What about having a "null2" file which is compressed and with index. If
present, fine, otherwise use the uncompressed well known null file format?
For backward compatibility, r.null could extended to convert from
compressed null2 to
uncompressed null (similar to v.build for the new spatial index in G7).
#2349: CELL raster format: make ZLIB level 3 standard compression instead of RLE
--------------------------+-------------------------------------------
Reporter: neteler | Owner: grass-dev@…
Type: enhancement | Status: new
Priority: critical | Milestone: 7.1.0
Component: Raster | Version: svn-trunk
Resolution: | Keywords: compression, r.compress, null
CPU: Unspecified | Platform: All
--------------------------+-------------------------------------------
Comment (by glynn):
Replying to [comment:15 neteler]:
> back to this topic: Here on our system I found > 1.7TB of NULL files in
a single location, all
> uncompressed.
How large are the null files compared to the cell/fcell files?

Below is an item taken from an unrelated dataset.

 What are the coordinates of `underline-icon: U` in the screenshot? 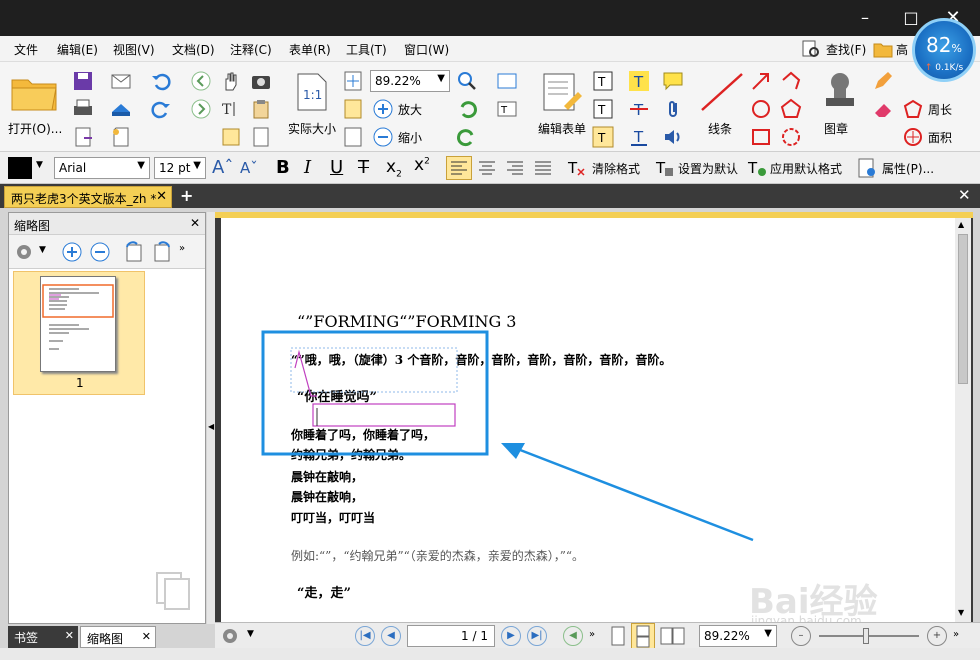 It's located at (336, 168). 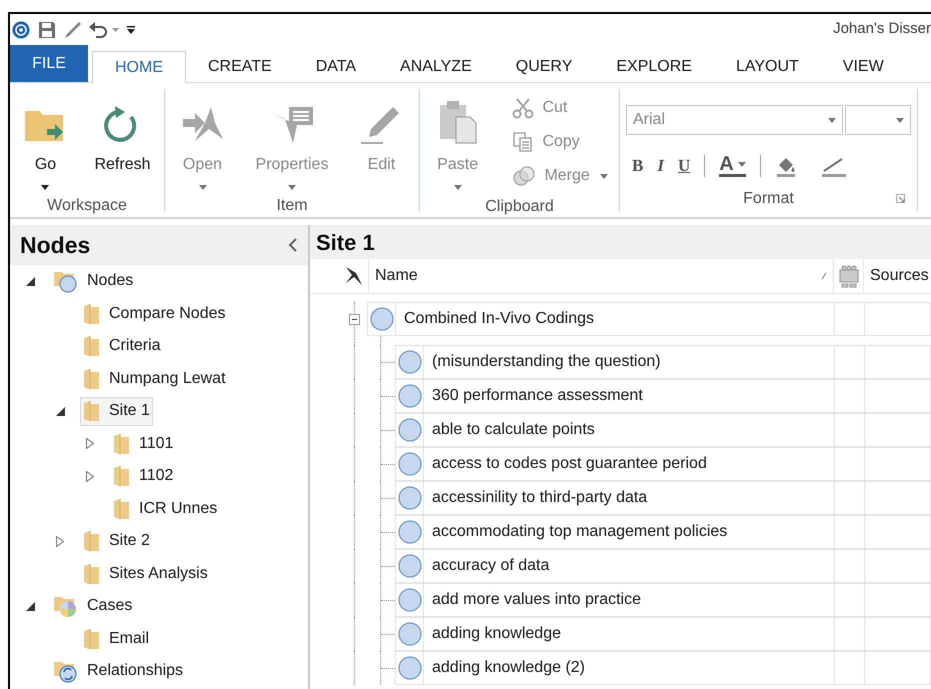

> What about having a "null2" file which is compressed and with index. If
present, fine, otherwise use the uncompressed well known null file format?
That's probably not a great deal of work, but as with any such change, we
need to consider the migration strategy. If we just start creating
compressed null files, mapsets will cease to be usable with older
versions.
#2349: CELL raster format: make ZLIB level 3 standard compression instead of RLE
--------------------------+-------------------------------------------
Reporter: neteler | Owner: grass-dev@…
Type: enhancement | Status: new
Priority: critical | Milestone: 7.1.0
Component: Raster | Version: svn-trunk
Resolution: | Keywords: compression, r.compress, null
CPU: Unspecified | Platform: All
--------------------------+-------------------------------------------
Comment (by neteler):
Replying to [comment:16 glynn]:
> How large are the null files compared to the cell/fcell files?
* With MODIS LST data, the null files are between 1.7 and 7.6 times
larger than the cell files (we store the LST maps in deg C * 100 as
integer to save disk space).
* With 100k random points, the null file is 7.1 times larger than the
fcell map
* With the EU 25m DEM, the null file is way smaller that the derived
aspect map (17% of the DEM fcell file)
> > What about having a "null2" file which is compressed and with index.
If present, fine, otherwise use the uncompressed well known null file
format?
>
> That's probably not a great deal of work, but as with any such change,
we need to consider the migration strategy. If we just start creating
compressed null files, mapsets will cease to be usable with older
versions.
Right but this could be covered with an addon/new script in G6 and earlier
(as v.build does for vector data).